Through her practice as a painter, Xian Kim reinterprets familiar creatures and objects, stripping them of all extraneous elements and investigating their deepest essence. Reconstructed on canvas with intriguing textures, using plastics or ceramics, the elements taken from everyday life are transformed into objective, spontaneous still lifes. Suspended in an idealized void – similar to a world with zero gravity – Kim’s subjects escape from the anxieties of the contemporary world to give rise to a peaceful, liberating visual utopia, where the emotional temperature gives way to silent contemplation.
The title of the show, Respite for this Afternoon, acts as a conceptual fulcrum for the entire project, and refers to that specific and suspended fraction of time typical of certain afternoons, especially in summer. It is that moment of transition when the light vibrates with dreamy intensity, and chronological time seems to loosen its grip on reality, rooted in the artist’s gaze. Crossing the threshold of this exhibition thus means entering an intimate, protected dimension.
The “powdered” surfaces of Xian Kim’s canvases stage a microcosm made of small sculptures, jars and knick-knacks. Freed from their merely practical function, these objects become little domestic altars and secular nativity scenes. Far from becoming a pure naturalistic exercise, the artist’s works become an interregnum: bending and gently distorting physiognomies and forms, she triggers a new visual grammar. Echoing the metaphysical solitude of the great tradition of painting – capable of extracting the absolute from the quotidian – the works on view present themselves as celebrations of living, layered material. Every patch of color is an exercise of presence, an invitation to slow our thoughts and to listen to the “sacred conversations” the objects establish with each other.

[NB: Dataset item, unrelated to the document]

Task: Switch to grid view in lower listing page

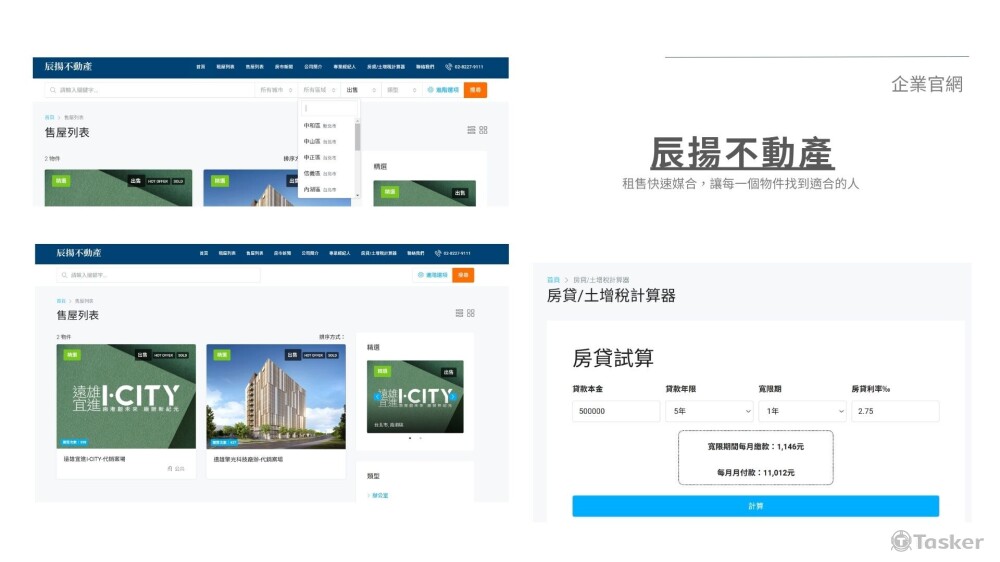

As Gioele Melandri emphasizes in the critical essay that accompanies the show: “In a world that seems to be shrinking, collapsing into itself and becoming increasingly frenetic and governed by performance, Xian Kim’s painting acts as a form of silent resistance, and this exhibition, as if it were a pause, urges us to suspend any form of preset judgment. [...] For Xian painting things, in the final analysis, means looking after them, raising them out of the dust of banality to reveal their most sophisticated intimacy. Respite for this Afternoon thus becomes a formal invitation to grant ourselves the luxury of a pause; to seek our own opening, our own trajectory, to get beyond what is obvious and to discover – in the partiality of a detail – that remnant of goodness that still exists, useful to avoid getting completely lost in the chaos of this world – or to get lost only as much as is necessary.”